*Dataset records*.
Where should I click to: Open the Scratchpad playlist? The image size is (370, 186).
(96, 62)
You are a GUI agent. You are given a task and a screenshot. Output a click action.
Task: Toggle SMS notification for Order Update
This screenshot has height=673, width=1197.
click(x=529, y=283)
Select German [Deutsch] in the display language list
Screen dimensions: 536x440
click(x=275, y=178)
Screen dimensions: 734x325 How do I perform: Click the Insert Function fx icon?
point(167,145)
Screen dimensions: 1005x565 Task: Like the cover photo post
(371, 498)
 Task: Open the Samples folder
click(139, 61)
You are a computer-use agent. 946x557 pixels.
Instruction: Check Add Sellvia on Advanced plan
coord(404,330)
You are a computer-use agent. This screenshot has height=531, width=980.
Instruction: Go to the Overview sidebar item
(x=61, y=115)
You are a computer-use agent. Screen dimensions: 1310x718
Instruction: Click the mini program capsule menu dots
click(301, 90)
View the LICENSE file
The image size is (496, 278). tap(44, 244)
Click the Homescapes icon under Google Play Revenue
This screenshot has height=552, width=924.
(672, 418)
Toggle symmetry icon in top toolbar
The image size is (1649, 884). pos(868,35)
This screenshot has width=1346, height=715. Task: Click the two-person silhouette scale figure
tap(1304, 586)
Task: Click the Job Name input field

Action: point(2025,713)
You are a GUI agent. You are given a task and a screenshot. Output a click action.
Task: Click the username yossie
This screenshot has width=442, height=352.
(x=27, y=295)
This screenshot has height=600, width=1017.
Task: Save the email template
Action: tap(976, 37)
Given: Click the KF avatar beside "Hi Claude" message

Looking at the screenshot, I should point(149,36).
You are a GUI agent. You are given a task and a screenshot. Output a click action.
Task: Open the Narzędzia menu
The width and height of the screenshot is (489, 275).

*Set exercise*. Rewrite all of the data above as a numbered list with one line per item, and leave out the blank lines.

*Written solution*.
1. Where should I click to: Open the Scratchpad playlist? The image size is (370, 186).
2. (96, 62)
3. You are a GUI agent. You are given a task and a screenshot. Output a click action.
4. Task: Toggle SMS notification for Order Update
5. This screenshot has height=673, width=1197.
6. click(x=529, y=283)
7. Select German [Deutsch] in the display language list
8. Screen dimensions: 536x440
9. click(x=275, y=178)
10. Screen dimensions: 734x325 How do I perform: Click the Insert Function fx icon?
11. point(167,145)
12. Screen dimensions: 1005x565 Task: Like the cover photo post
13. (371, 498)
14.  Task: Open the Samples folder
15. click(139, 61)
16. You are a computer-use agent. 946x557 pixels.
17. Instruction: Check Add Sellvia on Advanced plan
18. coord(404,330)
19. You are a computer-use agent. This screenshot has height=531, width=980.
20. Instruction: Go to the Overview sidebar item
21. (x=61, y=115)
22. You are a computer-use agent. Screen dimensions: 1310x718
23. Instruction: Click the mini program capsule menu dots
24. click(301, 90)
25. View the LICENSE file
26. The image size is (496, 278). tap(44, 244)
27. Click the Homescapes icon under Google Play Revenue
28. This screenshot has height=552, width=924.
29. (672, 418)
30. Toggle symmetry icon in top toolbar
31. The image size is (1649, 884). pos(868,35)
32. This screenshot has width=1346, height=715. Task: Click the two-person silhouette scale figure
33. tap(1304, 586)
34. Task: Click the Job Name input field
35. Action: point(2025,713)
36. You are a GUI agent. You are given a task and a screenshot. Output a click action.
37. Task: Click the username yossie
38. This screenshot has width=442, height=352.
39. (x=27, y=295)
40. This screenshot has height=600, width=1017.
41. Task: Save the email template
42. Action: tap(976, 37)
43. Given: Click the KF avatar beside "Hi Claude" message
44. Looking at the screenshot, I should point(149,36).
45. You are a GUI agent. You are given a task and a screenshot. Output a click action.
46. Task: Open the Narzędzia menu
47. The width and height of the screenshot is (489, 275).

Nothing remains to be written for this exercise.